§ **所给文本**:
——

主成分分析 | 千里稻花应秀色

对数据降维后使用KNN算法进行分类的案例

from scipy.io import loadmat
import numpy as np
from sklearn.neighbors import KNeighborsClassifier
import pickle
from sklearn.decomposition import PCA
mnist=loadmat('mnist-original.mat')#获取原始数据
x,y=mnist["data"],mnist["label"]#分别获取原始数据的数据描述和数据标签
x=x.T#对原始数据描述进行转转置
y=y[0]
pca=PCA()#建立PCA模型
pca.fit(x)#通过PCA（主成分分析）对原始数据进行主成分分析,得到特征值和特征向量
cumsum=np.cumsum(pca.explained_variance_ratio_)#对特征值进行排序（从大到小进行排序），计算特征值的累计贡献率
d=np.argmax(cumsum>=0.95)+1 #设定一个累计贡献率的阈值，阈值为0.95，d是累计贡献率达到0.95的特征值的数量，d=154
pca=PCA(n_components=d)#对原始数据进行降维，从784维降到154维
x1=pca.fit_transform(x)#x1是降维之后的数据
x_train=x1[:60000]#选择训练数据，原始数据有70000条，我们选择前60000作为训练样本，x_train代表前60000个样本的数据描述
y_train=y[:60000]#前60000个样本的标签
shuffle_index=np.random.permutation(60000)#对前60000个数据打乱顺序
x_train=x_train[shuffle_index]
y_train=y_train[shuffle_index]
sgd_clf=KNeighborsClassifier()#调用KNN分类器
sgd_clf.fit(x_train,y_train)#建立KNN分类器模型
print(d)
with open('clf.pickle', 'wb') as f:
    pickle.dump(sgd_clf, f)

from scipy.io import loadmat
import numpy as np
import pickle
from sklearn.decomposition import PCA
from sklearn.metrics import accuracy_score

mnist=loadmat('mnist-original.mat')
x,y=mnist["data"],mnist["label"]
x=x.T
y=y[0]
pca=PCA(n_components=154)
x1=pca.fit_transform(x)
some_digit=x1[66000]

x_test=x[60000:]
y_test=y[60000:]
with open('clf.pickle', 'rb') as f:
    clf2 = pickle.load(f)
y_pred = clf2.predict(x1[60000:])
print(accuracy_score(y[60000:], y_pred))

——

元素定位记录

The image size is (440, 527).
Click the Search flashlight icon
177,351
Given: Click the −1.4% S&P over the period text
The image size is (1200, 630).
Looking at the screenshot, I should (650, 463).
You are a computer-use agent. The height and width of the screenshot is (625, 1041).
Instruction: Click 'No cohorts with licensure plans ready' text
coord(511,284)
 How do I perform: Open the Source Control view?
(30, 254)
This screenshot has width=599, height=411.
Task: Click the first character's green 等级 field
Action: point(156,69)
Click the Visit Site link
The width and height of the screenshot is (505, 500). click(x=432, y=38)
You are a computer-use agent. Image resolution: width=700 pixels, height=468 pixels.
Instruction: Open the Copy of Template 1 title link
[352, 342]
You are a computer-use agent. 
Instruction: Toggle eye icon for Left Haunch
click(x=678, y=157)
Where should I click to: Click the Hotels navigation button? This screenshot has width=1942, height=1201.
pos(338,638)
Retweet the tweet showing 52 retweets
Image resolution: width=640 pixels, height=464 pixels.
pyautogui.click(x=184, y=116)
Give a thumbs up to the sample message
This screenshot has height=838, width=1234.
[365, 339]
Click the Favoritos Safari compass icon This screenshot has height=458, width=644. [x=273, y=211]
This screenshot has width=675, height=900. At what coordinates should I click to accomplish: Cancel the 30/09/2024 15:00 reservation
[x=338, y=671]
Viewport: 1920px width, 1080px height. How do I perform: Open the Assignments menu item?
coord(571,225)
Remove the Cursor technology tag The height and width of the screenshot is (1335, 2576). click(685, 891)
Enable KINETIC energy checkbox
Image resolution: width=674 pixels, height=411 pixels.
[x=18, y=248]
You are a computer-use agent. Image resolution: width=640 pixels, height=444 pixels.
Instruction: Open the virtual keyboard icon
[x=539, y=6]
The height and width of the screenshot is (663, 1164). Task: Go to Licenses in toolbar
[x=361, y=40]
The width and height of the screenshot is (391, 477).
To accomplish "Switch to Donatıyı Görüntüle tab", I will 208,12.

——

§ **待完成任务**:
A. 根据主成分分析一文，原始数据经降维后从多少维降到了多少维？
B. 请照原样誊写主成分分析一文中以“some_digit=x1[66000]”开头、一直到“print(accuracy_score(y[60000:], y_pred))”为止的部分。
C. 请接着主成分分析一文的末尾往下续写。

§ **逐项作答**:
A. 从784维降到154维。

B.
some_digit=x1[66000]

x_test=x[60000:]
y_test=y[60000:]
with open('clf.pickle', 'rb') as f:
    clf2 = pickle.load(f)
y_pred = clf2.predict(x1[60000:])
print(accuracy_score(y[60000:], y_pred))

C.
0.9719

LLE

import numpy as np
import matplotlib.pyplot as plt
from mpl_toolkits.mplot3d import Axes3D
from sklearn.manifold import LocallyLinearEmbedding

N=2000
angle=np.pi*(1.5*np.random.random(int(N/2))-1)
height=5*np.random.random(N)
x=np.array([np.append(np.cos(angle),-1*np.cos(angle)),height,np.append(np.sin(angle),2-np.sin(angle))])
x=x.T
fig=plt.figure()
ax=Axes3D(fig)
ax.scatter(x[:,0],x[:,1],x[:,2])
lle=LocallyLinearEmbedding(n_components=2,n_neighbors=12)#n_neighbors不能太小，也不能太大
#如果太小结果不理想，如果太大，则效果接近于PCA（主成分分析），原论文推荐是12
x2d=lle.fit_transform(x)
plt.figure()
plt.plot(x2d[:,0],x2d[:,1],'k.')
plt.show()

c:\users\administrator\appdata\local\programs\python\python37\lib\site-packages\ipykernel_launcher.py:12: MatplotlibDeprecationWarning: Axes3D(fig) adding itself to the figure is deprecated since 3.4. Pass the keyword argument auto_add_to_figure=False and use fig.add_axes(ax) to suppress this warning. The default value of auto_add_to_figure will change to False in mpl3.5 and True values will no longer work in 3.6.  This is consistent with other Axes classes.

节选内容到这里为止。